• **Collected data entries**
= Beginning of Section =

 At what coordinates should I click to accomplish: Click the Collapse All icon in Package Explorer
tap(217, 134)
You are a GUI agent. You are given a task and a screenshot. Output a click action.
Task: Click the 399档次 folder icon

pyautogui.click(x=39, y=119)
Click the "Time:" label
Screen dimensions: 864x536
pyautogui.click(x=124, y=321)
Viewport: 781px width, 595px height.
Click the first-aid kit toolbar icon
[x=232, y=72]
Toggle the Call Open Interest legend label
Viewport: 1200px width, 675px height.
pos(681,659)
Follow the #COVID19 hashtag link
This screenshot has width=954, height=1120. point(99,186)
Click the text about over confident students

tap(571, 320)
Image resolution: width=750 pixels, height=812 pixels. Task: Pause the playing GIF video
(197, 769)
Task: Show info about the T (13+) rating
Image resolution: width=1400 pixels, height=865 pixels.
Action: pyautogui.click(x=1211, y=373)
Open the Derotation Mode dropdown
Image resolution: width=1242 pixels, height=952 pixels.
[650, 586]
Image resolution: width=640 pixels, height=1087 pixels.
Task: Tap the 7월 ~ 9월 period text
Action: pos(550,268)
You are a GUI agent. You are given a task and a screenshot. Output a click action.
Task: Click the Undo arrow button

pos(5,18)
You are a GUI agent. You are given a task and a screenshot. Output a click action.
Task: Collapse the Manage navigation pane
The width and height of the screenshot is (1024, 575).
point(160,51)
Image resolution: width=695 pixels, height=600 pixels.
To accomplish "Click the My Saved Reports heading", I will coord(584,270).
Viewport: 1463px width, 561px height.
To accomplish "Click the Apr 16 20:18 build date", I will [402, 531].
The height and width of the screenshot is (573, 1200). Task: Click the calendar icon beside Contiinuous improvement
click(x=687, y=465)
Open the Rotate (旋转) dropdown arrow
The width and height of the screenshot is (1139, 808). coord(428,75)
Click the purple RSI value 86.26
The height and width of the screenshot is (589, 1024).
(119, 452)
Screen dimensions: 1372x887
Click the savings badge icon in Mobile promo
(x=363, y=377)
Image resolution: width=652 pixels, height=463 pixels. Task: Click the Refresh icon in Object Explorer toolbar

= End of Section =

Return the entries in full. Do not alter them.

 At what coordinates should I click to accomplish: Click the Collapse All icon in Package Explorer
tap(217, 134)
You are a GUI agent. You are given a task and a screenshot. Output a click action.
Task: Click the 399档次 folder icon

pyautogui.click(x=39, y=119)
Click the "Time:" label
Screen dimensions: 864x536
pyautogui.click(x=124, y=321)
Viewport: 781px width, 595px height.
Click the first-aid kit toolbar icon
[x=232, y=72]
Toggle the Call Open Interest legend label
Viewport: 1200px width, 675px height.
pos(681,659)
Follow the #COVID19 hashtag link
This screenshot has width=954, height=1120. point(99,186)
Click the text about over confident students

tap(571, 320)
Image resolution: width=750 pixels, height=812 pixels. Task: Pause the playing GIF video
(197, 769)
Task: Show info about the T (13+) rating
Image resolution: width=1400 pixels, height=865 pixels.
Action: pyautogui.click(x=1211, y=373)
Open the Derotation Mode dropdown
Image resolution: width=1242 pixels, height=952 pixels.
[650, 586]
Image resolution: width=640 pixels, height=1087 pixels.
Task: Tap the 7월 ~ 9월 period text
Action: pos(550,268)
You are a GUI agent. You are given a task and a screenshot. Output a click action.
Task: Click the Undo arrow button

pos(5,18)
You are a GUI agent. You are given a task and a screenshot. Output a click action.
Task: Collapse the Manage navigation pane
The width and height of the screenshot is (1024, 575).
point(160,51)
Image resolution: width=695 pixels, height=600 pixels.
To accomplish "Click the My Saved Reports heading", I will coord(584,270).
Viewport: 1463px width, 561px height.
To accomplish "Click the Apr 16 20:18 build date", I will [402, 531].
The height and width of the screenshot is (573, 1200). Task: Click the calendar icon beside Contiinuous improvement
click(x=687, y=465)
Open the Rotate (旋转) dropdown arrow
The width and height of the screenshot is (1139, 808). coord(428,75)
Click the purple RSI value 86.26
The height and width of the screenshot is (589, 1024).
(119, 452)
Screen dimensions: 1372x887
Click the savings badge icon in Mobile promo
(x=363, y=377)
Image resolution: width=652 pixels, height=463 pixels. Task: Click the Refresh icon in Object Explorer toolbar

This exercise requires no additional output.